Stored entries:
● ● ● ● ●

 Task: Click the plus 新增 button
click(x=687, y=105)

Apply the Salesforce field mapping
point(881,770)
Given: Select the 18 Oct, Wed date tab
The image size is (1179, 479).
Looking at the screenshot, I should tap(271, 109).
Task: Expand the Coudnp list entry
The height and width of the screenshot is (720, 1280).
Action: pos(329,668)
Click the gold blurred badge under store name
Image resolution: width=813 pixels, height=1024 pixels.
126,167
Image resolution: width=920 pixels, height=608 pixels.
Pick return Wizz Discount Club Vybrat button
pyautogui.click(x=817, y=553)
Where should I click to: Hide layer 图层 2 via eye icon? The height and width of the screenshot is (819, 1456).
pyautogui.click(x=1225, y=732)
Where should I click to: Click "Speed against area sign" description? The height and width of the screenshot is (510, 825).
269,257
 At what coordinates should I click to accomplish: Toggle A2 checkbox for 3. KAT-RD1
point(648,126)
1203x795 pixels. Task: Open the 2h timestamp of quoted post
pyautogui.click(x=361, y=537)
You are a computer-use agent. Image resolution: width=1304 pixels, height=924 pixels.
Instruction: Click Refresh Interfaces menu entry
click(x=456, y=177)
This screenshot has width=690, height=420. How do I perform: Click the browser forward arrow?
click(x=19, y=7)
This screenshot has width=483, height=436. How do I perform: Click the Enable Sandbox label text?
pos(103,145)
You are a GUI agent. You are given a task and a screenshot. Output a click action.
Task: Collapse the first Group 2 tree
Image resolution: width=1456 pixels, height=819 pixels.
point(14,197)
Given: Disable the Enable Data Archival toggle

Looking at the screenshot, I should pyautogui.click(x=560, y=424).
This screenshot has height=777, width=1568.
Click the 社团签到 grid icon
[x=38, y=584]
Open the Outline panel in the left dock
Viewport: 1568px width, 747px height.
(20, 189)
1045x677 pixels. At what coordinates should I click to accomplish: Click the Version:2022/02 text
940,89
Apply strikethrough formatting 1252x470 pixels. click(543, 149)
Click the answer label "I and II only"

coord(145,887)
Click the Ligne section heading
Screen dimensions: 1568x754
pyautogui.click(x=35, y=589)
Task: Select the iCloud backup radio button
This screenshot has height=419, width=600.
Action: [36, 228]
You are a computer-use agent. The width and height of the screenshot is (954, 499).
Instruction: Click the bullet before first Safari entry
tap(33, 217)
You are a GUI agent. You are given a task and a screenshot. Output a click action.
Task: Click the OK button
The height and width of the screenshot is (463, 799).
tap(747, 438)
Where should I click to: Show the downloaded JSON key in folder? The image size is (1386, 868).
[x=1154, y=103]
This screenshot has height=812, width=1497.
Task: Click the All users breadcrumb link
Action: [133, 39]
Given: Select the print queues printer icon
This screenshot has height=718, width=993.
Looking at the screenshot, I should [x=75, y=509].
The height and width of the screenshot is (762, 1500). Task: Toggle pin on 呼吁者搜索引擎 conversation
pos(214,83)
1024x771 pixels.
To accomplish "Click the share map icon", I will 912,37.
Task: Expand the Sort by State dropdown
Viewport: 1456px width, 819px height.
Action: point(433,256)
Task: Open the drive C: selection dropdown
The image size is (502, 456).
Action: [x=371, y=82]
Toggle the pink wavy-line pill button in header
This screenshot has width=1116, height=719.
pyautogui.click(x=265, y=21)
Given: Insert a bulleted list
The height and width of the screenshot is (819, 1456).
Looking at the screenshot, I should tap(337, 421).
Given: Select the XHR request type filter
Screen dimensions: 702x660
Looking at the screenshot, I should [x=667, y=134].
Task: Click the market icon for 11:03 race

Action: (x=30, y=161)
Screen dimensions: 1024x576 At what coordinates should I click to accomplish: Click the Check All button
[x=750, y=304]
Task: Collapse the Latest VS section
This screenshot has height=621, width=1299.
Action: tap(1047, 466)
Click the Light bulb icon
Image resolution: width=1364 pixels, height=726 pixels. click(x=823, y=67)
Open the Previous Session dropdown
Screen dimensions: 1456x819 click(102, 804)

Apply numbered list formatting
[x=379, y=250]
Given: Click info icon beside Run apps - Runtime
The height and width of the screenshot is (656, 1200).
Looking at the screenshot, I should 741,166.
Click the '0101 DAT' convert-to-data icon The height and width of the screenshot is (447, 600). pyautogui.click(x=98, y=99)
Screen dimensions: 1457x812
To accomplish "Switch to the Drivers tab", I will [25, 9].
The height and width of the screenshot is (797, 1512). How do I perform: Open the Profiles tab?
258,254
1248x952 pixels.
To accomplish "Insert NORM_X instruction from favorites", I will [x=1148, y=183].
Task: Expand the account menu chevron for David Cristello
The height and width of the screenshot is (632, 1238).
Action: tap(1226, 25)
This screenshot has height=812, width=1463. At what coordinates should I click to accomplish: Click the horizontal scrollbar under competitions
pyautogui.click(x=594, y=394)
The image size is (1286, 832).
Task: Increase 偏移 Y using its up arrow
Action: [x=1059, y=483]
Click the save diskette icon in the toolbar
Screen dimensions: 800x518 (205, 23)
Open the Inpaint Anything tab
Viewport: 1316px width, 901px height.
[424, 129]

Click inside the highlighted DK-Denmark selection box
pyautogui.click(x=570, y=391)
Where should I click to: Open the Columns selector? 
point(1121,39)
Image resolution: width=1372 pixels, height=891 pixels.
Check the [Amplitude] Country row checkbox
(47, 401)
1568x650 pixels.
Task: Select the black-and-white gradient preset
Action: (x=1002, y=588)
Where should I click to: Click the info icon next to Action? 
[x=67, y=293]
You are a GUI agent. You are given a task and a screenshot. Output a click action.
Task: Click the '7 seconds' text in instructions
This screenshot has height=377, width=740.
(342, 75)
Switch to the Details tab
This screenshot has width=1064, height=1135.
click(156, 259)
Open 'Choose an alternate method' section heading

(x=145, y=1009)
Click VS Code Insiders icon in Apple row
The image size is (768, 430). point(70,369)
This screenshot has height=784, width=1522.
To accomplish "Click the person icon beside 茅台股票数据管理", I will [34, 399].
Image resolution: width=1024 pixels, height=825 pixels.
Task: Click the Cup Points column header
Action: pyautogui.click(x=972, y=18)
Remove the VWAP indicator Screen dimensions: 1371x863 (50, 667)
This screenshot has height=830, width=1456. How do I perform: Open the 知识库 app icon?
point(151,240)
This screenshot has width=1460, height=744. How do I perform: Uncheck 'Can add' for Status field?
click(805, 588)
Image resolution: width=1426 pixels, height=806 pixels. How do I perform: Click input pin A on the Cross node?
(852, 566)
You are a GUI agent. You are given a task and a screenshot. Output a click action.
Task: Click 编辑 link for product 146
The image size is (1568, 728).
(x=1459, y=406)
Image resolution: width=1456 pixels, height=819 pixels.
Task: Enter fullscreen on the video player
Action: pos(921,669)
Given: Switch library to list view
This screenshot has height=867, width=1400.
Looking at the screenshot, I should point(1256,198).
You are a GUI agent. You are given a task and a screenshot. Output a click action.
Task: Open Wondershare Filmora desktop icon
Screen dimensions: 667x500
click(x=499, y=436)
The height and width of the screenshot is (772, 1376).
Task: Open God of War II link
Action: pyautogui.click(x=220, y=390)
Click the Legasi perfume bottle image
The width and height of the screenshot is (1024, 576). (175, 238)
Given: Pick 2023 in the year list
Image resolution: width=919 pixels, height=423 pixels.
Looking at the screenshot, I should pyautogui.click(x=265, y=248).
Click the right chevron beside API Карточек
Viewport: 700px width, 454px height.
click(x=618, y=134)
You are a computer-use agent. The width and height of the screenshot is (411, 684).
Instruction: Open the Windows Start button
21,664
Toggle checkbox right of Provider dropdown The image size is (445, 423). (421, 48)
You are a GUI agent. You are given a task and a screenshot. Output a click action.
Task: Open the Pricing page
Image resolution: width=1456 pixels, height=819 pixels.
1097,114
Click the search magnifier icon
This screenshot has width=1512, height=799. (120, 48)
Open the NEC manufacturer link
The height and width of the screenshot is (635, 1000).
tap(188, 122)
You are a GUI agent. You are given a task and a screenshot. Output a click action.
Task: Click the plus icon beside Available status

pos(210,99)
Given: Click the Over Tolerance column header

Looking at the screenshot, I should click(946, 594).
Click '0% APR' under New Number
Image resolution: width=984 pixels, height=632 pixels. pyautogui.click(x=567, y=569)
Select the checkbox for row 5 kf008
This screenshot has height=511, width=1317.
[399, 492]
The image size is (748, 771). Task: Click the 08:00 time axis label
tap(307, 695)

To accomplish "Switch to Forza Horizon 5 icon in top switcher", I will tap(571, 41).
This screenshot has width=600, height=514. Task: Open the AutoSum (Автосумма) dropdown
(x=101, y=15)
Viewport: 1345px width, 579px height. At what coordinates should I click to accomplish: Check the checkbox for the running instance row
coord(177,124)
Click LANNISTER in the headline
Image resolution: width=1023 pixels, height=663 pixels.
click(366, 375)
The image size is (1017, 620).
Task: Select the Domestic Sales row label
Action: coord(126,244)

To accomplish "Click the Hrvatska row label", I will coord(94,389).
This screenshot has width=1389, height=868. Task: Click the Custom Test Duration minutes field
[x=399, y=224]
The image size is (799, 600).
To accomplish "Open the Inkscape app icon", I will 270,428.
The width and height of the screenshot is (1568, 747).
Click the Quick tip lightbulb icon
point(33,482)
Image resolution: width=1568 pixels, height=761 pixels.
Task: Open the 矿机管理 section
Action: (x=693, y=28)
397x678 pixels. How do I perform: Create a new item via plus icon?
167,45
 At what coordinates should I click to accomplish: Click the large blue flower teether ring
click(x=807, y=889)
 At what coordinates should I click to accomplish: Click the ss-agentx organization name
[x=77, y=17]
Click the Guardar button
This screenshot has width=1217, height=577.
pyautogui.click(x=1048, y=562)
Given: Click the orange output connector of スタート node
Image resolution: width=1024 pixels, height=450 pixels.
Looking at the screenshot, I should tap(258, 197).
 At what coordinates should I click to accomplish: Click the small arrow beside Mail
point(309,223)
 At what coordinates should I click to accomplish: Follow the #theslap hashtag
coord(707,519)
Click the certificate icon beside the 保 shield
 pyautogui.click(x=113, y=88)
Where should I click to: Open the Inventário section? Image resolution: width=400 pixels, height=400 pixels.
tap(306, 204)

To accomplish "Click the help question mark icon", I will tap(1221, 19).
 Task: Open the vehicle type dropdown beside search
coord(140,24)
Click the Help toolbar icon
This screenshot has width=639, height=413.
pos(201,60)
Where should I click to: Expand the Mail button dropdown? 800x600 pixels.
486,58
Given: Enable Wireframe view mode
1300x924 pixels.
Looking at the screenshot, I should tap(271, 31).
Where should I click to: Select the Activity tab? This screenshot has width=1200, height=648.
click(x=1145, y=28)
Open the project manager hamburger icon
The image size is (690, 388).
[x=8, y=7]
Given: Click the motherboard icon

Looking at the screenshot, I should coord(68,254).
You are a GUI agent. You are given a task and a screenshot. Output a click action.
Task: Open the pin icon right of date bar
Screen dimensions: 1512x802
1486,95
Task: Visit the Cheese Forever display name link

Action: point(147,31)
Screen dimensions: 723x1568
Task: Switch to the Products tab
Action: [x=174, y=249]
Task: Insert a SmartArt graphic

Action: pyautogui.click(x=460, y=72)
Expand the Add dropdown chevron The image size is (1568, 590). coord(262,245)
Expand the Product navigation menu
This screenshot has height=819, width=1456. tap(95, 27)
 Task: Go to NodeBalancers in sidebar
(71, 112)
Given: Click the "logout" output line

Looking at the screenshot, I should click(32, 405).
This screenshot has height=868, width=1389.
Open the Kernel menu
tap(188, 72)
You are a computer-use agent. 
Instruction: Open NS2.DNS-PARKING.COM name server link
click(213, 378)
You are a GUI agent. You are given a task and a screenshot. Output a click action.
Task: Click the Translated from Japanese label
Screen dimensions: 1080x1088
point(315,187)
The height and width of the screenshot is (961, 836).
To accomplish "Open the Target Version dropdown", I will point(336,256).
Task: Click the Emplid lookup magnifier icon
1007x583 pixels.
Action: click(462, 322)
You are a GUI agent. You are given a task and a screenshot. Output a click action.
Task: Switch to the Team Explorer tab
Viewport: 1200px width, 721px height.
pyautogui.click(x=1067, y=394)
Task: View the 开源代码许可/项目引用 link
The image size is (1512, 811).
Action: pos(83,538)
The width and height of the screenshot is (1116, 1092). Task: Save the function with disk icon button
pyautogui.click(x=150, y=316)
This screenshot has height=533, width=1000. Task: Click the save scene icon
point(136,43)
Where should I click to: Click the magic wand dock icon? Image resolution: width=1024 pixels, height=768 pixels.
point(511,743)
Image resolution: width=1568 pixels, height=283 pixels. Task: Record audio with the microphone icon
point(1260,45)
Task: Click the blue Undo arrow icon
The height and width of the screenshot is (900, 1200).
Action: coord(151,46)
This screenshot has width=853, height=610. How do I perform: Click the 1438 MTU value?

● ● ● ● ●

Requirements: Convert the lines of the data above, starting at the line that contains "Task: Open the vehicle" and ending at the line that contains "click(x=1145, y=28)", into a JSON list of strings with one string per line and blank lines omitted.

The solution:
[
  " Task: Open the vehicle type dropdown beside search",
  "coord(140,24)",
  "Click the Help toolbar icon",
  "This screenshot has width=639, height=413.",
  "pos(201,60)",
  "Where should I click to: Expand the Mail button dropdown? 800x600 pixels.",
  "486,58",
  "Given: Enable Wireframe view mode",
  "1300x924 pixels.",
  "Looking at the screenshot, I should tap(271, 31).",
  "Where should I click to: Select the Activity tab? This screenshot has width=1200, height=648.",
  "click(x=1145, y=28)"
]